--- AVAILABLE RECORDS Enclosed Below ---
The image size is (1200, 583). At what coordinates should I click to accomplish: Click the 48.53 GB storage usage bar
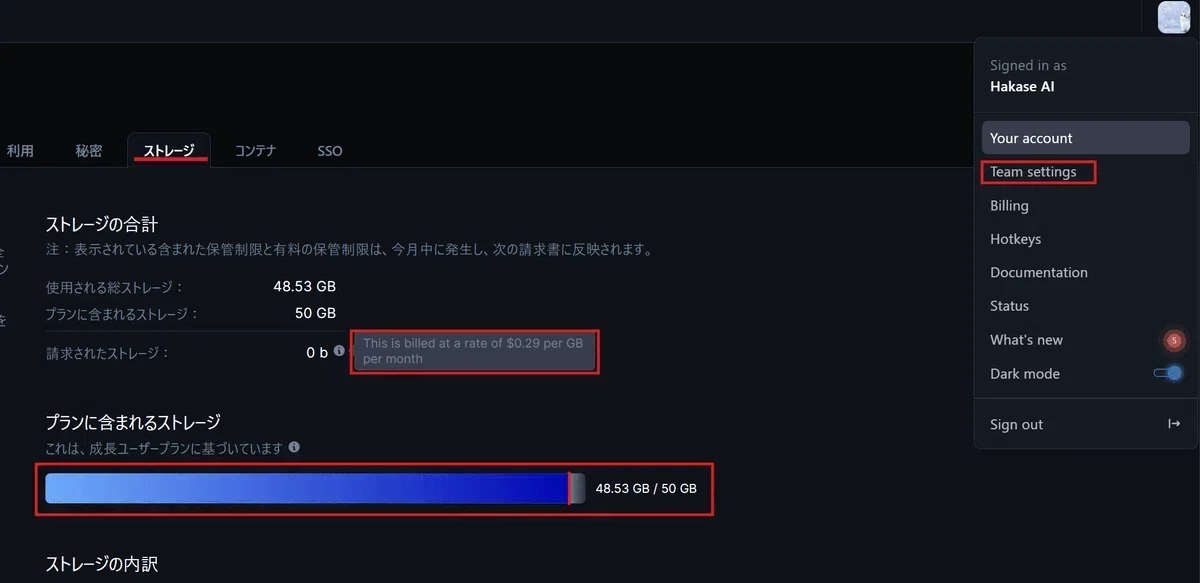pyautogui.click(x=315, y=489)
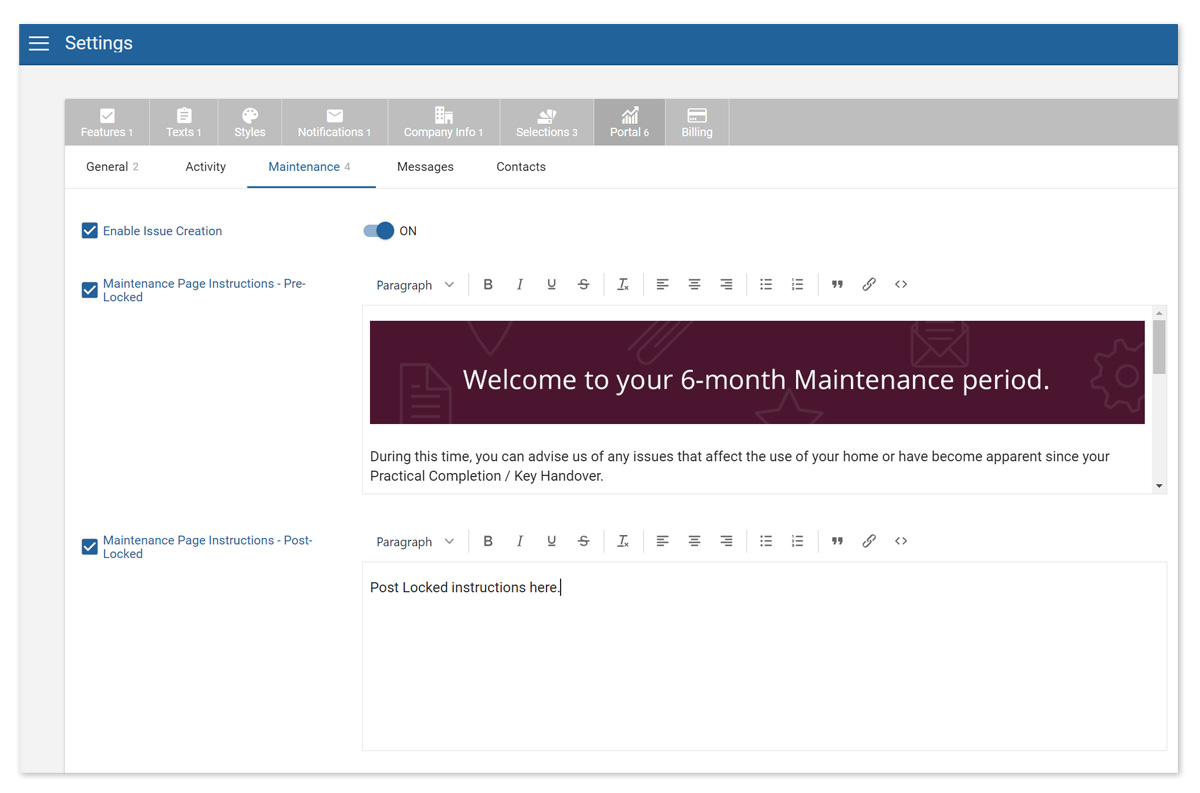Select the underline icon in the Post-Locked editor

[551, 541]
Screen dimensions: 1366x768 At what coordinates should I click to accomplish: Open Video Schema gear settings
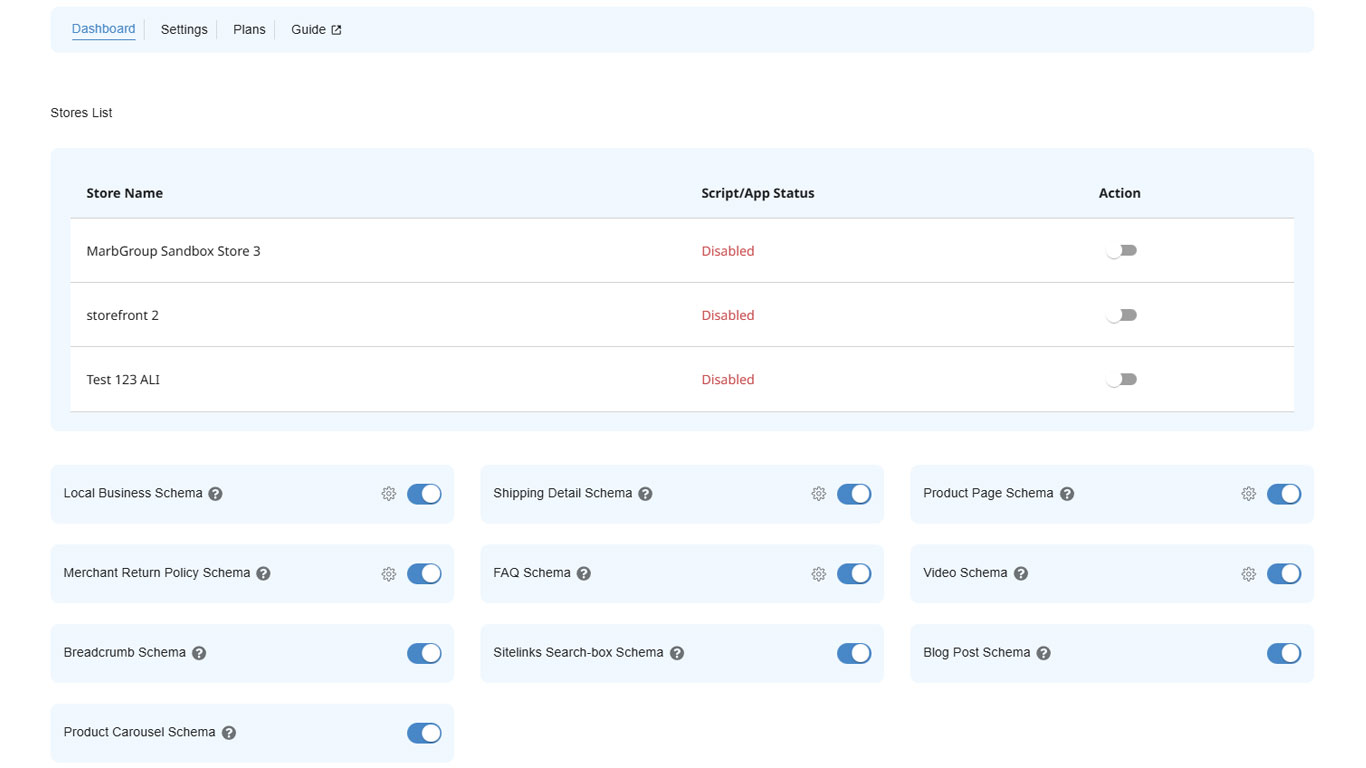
--- End of Enclosed AVAILABLE RECORDS ---
» WORK INSTRUCTION
Could you set down every entry again exactly as written, leaving out any pictures?

» RESPONSE AREA
The image size is (1200, 583). At what coordinates should I click to accomplish: Click the 48.53 GB storage usage bar
pyautogui.click(x=315, y=489)
Select the underline icon in the Post-Locked editor

[551, 541]
Screen dimensions: 1366x768 At what coordinates should I click to accomplish: Open Video Schema gear settings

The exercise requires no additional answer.